● **PROVIDED PASSAGE**
=== Begin Enclosure ===

Tidball told lawmakers that she didn’t know until recently about the abuse allegations in the unlicensed schools.

In late March, Taylor’s committee began meeting over what lawmakers viewed as DSS’ missteps, especially in the case of Circle of Hope Girls Ranch, whose owners face 102 charges, including physical and sexual abuse and statutory rape. Tidball has testified in all but one of the hearings.

By the fifth hearing, Tidball had already faced nearly eight hours of questioning.

Sharie Hahn, DSS’ general counsel, fielded most of the questions regarding inaccurate numbers as Tidball sat to her left, often silent.

Taylor pointed out that there was a discrepancy from information that was read at an earlier hearing and what was provided to lawmakers on April 27. The number of neglect findings at one unlicensed boarding school in Oregon County had shot up from two to 10.

“So I’m trying to understand,” Taylor said. “Is it incompetence? Are we trying to hide something?

“How am I supposed to, as a state representative, trust the department and get accurate information and make decisions on legislation that we’re trying to pass if I can’t get the correct accurate information from you all? This is how I make decisions.”

He went on to ask how he could trust any information the agency provided, either in the past or in the future.

“I had to rely on a Kansas City Star article that told me, ‘Hey, the information you all received was inaccurate. The information we’ve received was inaccurate,’” Taylor said. “I can’t make an informed decision if you don’t give me the correct information.

“So tell me why. Why did you give us wrong information? … What information is correct?”

=== End Enclosure ===

● **DATA EXTRACTS**
=== Begin Enclosure ===

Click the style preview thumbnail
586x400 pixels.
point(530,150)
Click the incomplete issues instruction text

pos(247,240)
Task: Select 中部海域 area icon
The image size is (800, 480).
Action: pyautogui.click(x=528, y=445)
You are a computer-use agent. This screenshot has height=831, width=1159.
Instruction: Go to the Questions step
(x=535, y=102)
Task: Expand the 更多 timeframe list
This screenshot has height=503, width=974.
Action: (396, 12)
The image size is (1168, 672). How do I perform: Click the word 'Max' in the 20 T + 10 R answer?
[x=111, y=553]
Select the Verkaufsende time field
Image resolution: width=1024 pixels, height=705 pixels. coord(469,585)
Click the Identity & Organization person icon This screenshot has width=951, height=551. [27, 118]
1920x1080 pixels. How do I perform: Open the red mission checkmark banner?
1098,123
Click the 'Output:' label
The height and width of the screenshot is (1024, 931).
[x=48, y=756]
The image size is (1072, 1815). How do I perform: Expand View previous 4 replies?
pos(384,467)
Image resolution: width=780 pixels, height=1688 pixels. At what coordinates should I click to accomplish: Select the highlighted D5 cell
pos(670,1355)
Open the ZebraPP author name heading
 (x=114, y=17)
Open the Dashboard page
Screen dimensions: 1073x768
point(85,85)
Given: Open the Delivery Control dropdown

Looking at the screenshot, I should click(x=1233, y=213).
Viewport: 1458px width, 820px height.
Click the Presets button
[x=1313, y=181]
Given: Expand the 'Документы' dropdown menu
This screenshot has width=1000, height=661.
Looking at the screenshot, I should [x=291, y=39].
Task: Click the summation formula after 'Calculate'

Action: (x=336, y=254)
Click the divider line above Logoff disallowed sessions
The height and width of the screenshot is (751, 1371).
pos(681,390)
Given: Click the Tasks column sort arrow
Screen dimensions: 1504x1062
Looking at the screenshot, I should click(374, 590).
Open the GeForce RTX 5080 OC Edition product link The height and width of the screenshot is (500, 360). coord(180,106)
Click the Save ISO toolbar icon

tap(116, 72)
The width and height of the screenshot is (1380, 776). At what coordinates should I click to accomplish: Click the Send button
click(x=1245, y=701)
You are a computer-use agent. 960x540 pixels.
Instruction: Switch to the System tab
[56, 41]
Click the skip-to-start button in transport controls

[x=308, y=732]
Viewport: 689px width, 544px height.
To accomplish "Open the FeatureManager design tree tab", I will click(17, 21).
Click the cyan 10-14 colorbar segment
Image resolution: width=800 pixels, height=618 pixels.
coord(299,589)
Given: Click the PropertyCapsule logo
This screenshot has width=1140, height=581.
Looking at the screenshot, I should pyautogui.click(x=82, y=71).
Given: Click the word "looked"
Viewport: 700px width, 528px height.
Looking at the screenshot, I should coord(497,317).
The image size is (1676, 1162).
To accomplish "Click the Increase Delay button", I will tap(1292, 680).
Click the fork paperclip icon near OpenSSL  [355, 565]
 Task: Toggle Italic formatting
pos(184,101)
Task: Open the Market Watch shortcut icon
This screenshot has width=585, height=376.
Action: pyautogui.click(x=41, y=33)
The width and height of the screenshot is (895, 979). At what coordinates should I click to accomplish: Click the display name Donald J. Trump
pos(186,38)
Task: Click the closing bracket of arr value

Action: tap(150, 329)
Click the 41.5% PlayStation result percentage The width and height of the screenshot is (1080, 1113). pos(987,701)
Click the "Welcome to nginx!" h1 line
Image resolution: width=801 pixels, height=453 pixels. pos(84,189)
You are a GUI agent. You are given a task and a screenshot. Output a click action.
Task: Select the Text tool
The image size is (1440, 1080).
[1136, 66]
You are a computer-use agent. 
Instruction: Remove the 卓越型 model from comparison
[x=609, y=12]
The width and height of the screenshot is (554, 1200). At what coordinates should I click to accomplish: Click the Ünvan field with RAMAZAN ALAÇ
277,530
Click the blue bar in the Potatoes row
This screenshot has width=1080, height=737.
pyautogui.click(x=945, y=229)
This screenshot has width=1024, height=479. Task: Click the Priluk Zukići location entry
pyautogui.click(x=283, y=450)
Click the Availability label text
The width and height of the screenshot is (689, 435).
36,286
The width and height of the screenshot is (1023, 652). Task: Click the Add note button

=== End Enclosure ===

● **EXERCISE DETAILS**
Reproduce word for word the part of the passage about the hearings between "Taylor pointed out" and "to hide something?", inclusive. The entries are separate material and have no connection to the passage about the hearings.

● **RESULT FOR THIS TASK**
Taylor pointed out that there was a discrepancy from information that was read at an earlier hearing and what was provided to lawmakers on April 27. The number of neglect findings at one unlicensed boarding school in Oregon County had shot up from two to 10.

“So I’m trying to understand,” Taylor said. “Is it incompetence? Are we trying to hide something?